PROVIDED PASSAGE:
2. The Value of a Standard Versus the Value of Standardization, forthcoming in 68 Baylor Law Review (2016). Here is a link, and here is the abstract:
The Federal Circuit said in Ericsson, Inc. v. D-Link Systems, Inc. that a jury instructed to determine a fair, reasonable, and nondiscriminatory (FRAND) royalty for standard-essential patents (SEPs) “must be told to consider the difference between the added value of the technological invention and the added value of that invention’s standardization.” The court emphasized that a FRAND royalty “must be premised on the value of the patented feature, not any value added by the standard’s adoption of the patented technology.” The Federal Circuit reasoned that “those steps are necessary to ensure that the royalty award is based on the incremental value that the patented invention adds to the product” and is not based on any value that the standardization of that technology adds to the product.
The Federal Circuit’s phrase “the value of standardization” is abstract and ambiguous. Restated in more direct and more intuitive terms, the phrase appears to denote the value from making a collective decision to conform to a standard—that is, the value that arises when inventors and potential implementers agree that they will comply with a standard to solve a particular technological challenge. That agreement to create a standard does not imply that a feasible technology already exists to become the standard, nor does it indicate that the required technology (if it does not yet exist) will be straightforward to develop. The standard-setting organization (SSO) cannot simply hypothesize that an available and acceptable technology exists for the standard because the SSO would like to have a standard.

TASK LIST:
1. Reproduce a part of the passage on the value of standardization word for word, starting with "The Federal Circuit’s" and going on through "have a standard.".
2. Write the next part of the passage on the value of standardization, picking up after its last sentence.

ROWS:
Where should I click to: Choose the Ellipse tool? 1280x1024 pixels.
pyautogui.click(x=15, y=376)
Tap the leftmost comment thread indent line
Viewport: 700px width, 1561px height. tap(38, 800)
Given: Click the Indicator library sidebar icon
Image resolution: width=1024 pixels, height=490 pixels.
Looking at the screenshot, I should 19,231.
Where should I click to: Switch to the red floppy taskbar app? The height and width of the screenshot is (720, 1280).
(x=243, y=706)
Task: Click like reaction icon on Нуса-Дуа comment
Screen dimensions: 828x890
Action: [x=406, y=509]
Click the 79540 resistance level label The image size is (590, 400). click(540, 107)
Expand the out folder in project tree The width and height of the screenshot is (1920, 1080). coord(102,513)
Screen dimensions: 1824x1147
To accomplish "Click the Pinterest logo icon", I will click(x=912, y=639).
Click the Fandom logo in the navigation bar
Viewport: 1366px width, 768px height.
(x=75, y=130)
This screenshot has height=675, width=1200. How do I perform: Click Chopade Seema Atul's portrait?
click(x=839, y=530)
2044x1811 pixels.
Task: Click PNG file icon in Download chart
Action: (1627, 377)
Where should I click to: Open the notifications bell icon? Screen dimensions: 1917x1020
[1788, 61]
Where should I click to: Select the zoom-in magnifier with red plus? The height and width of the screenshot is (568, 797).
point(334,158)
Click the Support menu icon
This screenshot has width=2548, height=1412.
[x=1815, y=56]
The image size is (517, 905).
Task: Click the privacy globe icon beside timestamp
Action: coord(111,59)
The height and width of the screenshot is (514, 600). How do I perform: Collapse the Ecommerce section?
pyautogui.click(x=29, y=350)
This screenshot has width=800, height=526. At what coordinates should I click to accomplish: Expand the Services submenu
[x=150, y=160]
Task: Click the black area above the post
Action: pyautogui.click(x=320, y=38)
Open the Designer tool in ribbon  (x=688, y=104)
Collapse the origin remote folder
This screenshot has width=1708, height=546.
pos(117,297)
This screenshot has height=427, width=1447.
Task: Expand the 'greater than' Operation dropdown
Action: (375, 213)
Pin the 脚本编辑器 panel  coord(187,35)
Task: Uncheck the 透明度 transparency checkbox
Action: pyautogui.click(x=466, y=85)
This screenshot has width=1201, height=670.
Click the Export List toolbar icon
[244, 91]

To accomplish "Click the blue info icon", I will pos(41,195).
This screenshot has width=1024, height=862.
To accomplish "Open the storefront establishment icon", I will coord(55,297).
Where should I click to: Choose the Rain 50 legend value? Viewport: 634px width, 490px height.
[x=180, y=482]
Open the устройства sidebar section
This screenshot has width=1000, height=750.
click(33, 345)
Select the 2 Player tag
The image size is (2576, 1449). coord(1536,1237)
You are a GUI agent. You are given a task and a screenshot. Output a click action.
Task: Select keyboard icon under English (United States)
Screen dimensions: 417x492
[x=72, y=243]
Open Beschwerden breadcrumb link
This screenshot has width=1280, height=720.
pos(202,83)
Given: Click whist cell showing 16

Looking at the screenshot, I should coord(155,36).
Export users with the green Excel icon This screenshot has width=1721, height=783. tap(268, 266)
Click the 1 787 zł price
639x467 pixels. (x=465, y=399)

ANSWERS FOR THE TASKS:
1.
The Federal Circuit’s phrase “the value of standardization” is abstract and ambiguous. Restated in more direct and more intuitive terms, the phrase appears to denote the value from making a collective decision to conform to a standard—that is, the value that arises when inventors and potential implementers agree that they will comply with a standard to solve a particular technological challenge. That agreement to create a standard does not imply that a feasible technology already exists to become the standard, nor does it indicate that the required technology (if it does not yet exist) will be straightforward to develop. The standard-setting organization (SSO) cannot simply hypothesize that an available and acceptable technology exists for the standard because the SSO would like to have a standard.

2.
Consequently, in patent litigation after Ericsson v. D-Link it is essential to disaggregate “the value of standardization” from the value of the technologies incorporated into the standard. “The value of standardization”—that is, the value of the agreement to implement a unified standard—can arise from (1) a reduction in transactions costs for implementers of the standard and for SEP holders and (2) the network effects generated by interoperability between standard-compliant products. The value of the technologies incorporated into the standard comprises the rest of the total value of the standard.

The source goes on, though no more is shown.